Another noteworthy study is the SONIA-trial [15], an investigator-initiated, multicenter, randomized Phase III study. Its primary objective is to evaluate if treatment with a non-steroidal AI combined with CDK4/6 inhibition as the 1st-line therapy followed by fulvestrant as the 2nd-line therapy (strategy A) could improve PFS, as compared to treatment with a non-steroidal AI as the 1st-line therapy followed by fulvestrant combined with CDK4/6 inhibition as the 2nd-line therapy (strategy B). The SONIA trial will provide evidence in terms of benefit in PFS with an up-front CDK4/6 inhibitor in combination with ET.

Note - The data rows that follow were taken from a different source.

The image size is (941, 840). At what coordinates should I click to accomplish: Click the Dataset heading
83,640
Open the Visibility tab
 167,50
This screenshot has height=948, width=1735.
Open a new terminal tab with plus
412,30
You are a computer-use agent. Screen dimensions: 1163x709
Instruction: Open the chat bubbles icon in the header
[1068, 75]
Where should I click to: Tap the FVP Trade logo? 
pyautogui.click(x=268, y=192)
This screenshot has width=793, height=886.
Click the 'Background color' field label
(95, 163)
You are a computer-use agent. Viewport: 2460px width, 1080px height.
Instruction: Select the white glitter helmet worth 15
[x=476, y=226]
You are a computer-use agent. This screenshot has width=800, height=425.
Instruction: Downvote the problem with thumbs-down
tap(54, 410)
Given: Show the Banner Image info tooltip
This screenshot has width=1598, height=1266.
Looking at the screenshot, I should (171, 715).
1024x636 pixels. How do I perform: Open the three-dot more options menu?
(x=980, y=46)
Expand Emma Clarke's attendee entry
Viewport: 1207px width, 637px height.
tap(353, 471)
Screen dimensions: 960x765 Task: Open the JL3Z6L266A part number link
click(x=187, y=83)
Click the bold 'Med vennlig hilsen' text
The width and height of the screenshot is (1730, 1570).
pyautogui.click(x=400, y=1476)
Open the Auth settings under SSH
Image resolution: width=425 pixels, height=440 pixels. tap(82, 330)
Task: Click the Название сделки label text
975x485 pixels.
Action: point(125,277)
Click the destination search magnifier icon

In the FALCON trial, fulvestrant had a beneficial treatment effect compared with that of anastrozole in patients with de novo stage 4 cancer, particularly in patients without visceral disease [3]. However, the PARSIFAL study showed that the combination of fulvestrant and palbociclib showed no superiority in PFS over letrozole-palbociclib combination therapy in a patient population among patients with previously untreated ABC [16]. Subgroup analysis showed that patients with de novo stage 4 and non-visceral disease showed no benefit from fulvestrant combined with palbociclib, which is inconsistent with the results of the FALCON trial. Combination therapy with CDK 4/6 inhibitors did not maintain fulvestrant efficacy compared with an AI.

Our data indicated a correlation between fulvestrant monotherapy and treatment duration after combining palbociclib with fulvestrant. In the TREnd trial, subgroup analysis of patients with a history of ET ≥ 6 months showed better PFS than patients with a history of ET < 6 months. Our trial and the TREnd trial demonstrated that patients with a history of long-term ET had better PFS.

Acquired resistance to AI frequently stems from ESR1-mutated subclones, which may be sensitive to fulvestrant and oral selective ER degraders (SERDs). The PADA-1 trial [17] showed that the combination of fulvestrant with palbociclib prolonged PFS in patients with rising ESR1 mutations detected by circulating tumor (ct)DNA. In addition, the SELENA-6 trial will evaluate the hypothesis that switching to a SERD combination with a CDK4/6 inhibitor is effective for patients with detectable ESR1 mutations but without disease progression during 1st-line treatment with AI and a CDK4/6 inhibitor. Oral SERDs such as Elacestrant [18] have demonstrated a significant PFS improvement in patients with ESR1 mutations. Our study collected plasma samples at three time points: before adding palbociclib, on day 15 of the first cycle, and at the end of treatment. Analysis of ctDNA helped us select our treatment strategy, and palbociclib may have the potential to reverse endocrine therapy resistance in patients resistant to fulvestrant.

This study had some limitations. First, the number of patients was too small to confirm whether patients overcame ET resistance. Second, in the single-arm registration study of fulvestrant monotherapy, the study population was more fulvestrant sensitive than the general population. Moreover, patients with early treatment failure on fulvestrant monotherapy were difficult to register. Third, the median follow-up duration was too short to evaluate OS in patients with HR-positive ABC.

In conclusion, our data suggest that palbociclib plus fulvestrant after disease progression with fulvestrant monotherapy may be effective and safe in patients with HR-positive/HER2-negative ABC or MBC. This strategy may be an option for patients with ABC resistant to fulvestrant monotherapy.